Using the material below, write out every entry exactly.
┌────────
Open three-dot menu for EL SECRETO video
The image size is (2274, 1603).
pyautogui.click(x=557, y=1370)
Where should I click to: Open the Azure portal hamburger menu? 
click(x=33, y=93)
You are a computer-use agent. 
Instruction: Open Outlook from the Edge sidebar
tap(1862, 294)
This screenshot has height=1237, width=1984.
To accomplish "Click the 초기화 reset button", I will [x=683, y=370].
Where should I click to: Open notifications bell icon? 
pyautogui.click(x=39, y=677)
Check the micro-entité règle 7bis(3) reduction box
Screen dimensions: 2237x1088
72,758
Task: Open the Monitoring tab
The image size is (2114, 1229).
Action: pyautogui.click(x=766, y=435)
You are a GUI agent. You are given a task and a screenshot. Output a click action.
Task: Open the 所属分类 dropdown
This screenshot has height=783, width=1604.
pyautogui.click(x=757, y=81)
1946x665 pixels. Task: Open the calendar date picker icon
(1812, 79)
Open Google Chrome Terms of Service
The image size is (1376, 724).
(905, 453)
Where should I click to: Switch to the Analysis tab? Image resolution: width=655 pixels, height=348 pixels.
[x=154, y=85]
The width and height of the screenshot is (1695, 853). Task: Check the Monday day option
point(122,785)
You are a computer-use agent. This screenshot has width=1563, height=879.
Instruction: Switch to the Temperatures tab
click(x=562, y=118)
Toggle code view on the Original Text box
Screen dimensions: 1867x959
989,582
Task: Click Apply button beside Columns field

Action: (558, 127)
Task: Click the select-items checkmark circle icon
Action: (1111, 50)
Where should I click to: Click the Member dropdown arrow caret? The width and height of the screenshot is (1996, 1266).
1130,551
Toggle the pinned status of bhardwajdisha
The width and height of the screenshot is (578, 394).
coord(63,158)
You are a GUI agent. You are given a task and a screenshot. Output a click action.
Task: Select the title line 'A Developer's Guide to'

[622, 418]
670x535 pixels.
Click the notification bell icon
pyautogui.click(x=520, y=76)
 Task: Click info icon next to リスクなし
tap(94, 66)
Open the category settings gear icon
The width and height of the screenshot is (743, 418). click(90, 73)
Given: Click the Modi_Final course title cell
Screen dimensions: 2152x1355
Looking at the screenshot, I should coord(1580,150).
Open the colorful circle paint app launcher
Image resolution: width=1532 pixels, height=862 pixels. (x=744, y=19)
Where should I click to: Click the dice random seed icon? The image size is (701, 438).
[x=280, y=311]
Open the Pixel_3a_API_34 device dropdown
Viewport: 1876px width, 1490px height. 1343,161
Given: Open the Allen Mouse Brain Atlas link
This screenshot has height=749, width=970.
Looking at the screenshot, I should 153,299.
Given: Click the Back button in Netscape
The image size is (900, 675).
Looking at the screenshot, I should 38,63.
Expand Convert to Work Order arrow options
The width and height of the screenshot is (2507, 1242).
└────────
-- Result for this exercise --
Open three-dot menu for EL SECRETO video
The image size is (2274, 1603).
pyautogui.click(x=557, y=1370)
Where should I click to: Open the Azure portal hamburger menu? 
click(x=33, y=93)
You are a computer-use agent. 
Instruction: Open Outlook from the Edge sidebar
tap(1862, 294)
This screenshot has height=1237, width=1984.
To accomplish "Click the 초기화 reset button", I will [x=683, y=370].
Where should I click to: Open notifications bell icon? 
pyautogui.click(x=39, y=677)
Check the micro-entité règle 7bis(3) reduction box
Screen dimensions: 2237x1088
72,758
Task: Open the Monitoring tab
The image size is (2114, 1229).
Action: pyautogui.click(x=766, y=435)
You are a GUI agent. You are given a task and a screenshot. Output a click action.
Task: Open the 所属分类 dropdown
This screenshot has height=783, width=1604.
pyautogui.click(x=757, y=81)
1946x665 pixels. Task: Open the calendar date picker icon
(1812, 79)
Open Google Chrome Terms of Service
The image size is (1376, 724).
(905, 453)
Where should I click to: Switch to the Analysis tab? Image resolution: width=655 pixels, height=348 pixels.
[x=154, y=85]
The width and height of the screenshot is (1695, 853). Task: Check the Monday day option
point(122,785)
You are a computer-use agent. This screenshot has width=1563, height=879.
Instruction: Switch to the Temperatures tab
click(x=562, y=118)
Toggle code view on the Original Text box
Screen dimensions: 1867x959
989,582
Task: Click Apply button beside Columns field

Action: (558, 127)
Task: Click the select-items checkmark circle icon
Action: (1111, 50)
Where should I click to: Click the Member dropdown arrow caret? The width and height of the screenshot is (1996, 1266).
1130,551
Toggle the pinned status of bhardwajdisha
The width and height of the screenshot is (578, 394).
coord(63,158)
You are a GUI agent. You are given a task and a screenshot. Output a click action.
Task: Select the title line 'A Developer's Guide to'

[622, 418]
670x535 pixels.
Click the notification bell icon
pyautogui.click(x=520, y=76)
 Task: Click info icon next to リスクなし
tap(94, 66)
Open the category settings gear icon
The width and height of the screenshot is (743, 418). click(90, 73)
Given: Click the Modi_Final course title cell
Screen dimensions: 2152x1355
Looking at the screenshot, I should coord(1580,150).
Open the colorful circle paint app launcher
Image resolution: width=1532 pixels, height=862 pixels. (x=744, y=19)
Where should I click to: Click the dice random seed icon? The image size is (701, 438).
[x=280, y=311]
Open the Pixel_3a_API_34 device dropdown
Viewport: 1876px width, 1490px height. 1343,161
Given: Open the Allen Mouse Brain Atlas link
This screenshot has height=749, width=970.
Looking at the screenshot, I should 153,299.
Given: Click the Back button in Netscape
The image size is (900, 675).
Looking at the screenshot, I should 38,63.
Expand Convert to Work Order arrow options
The width and height of the screenshot is (2507, 1242).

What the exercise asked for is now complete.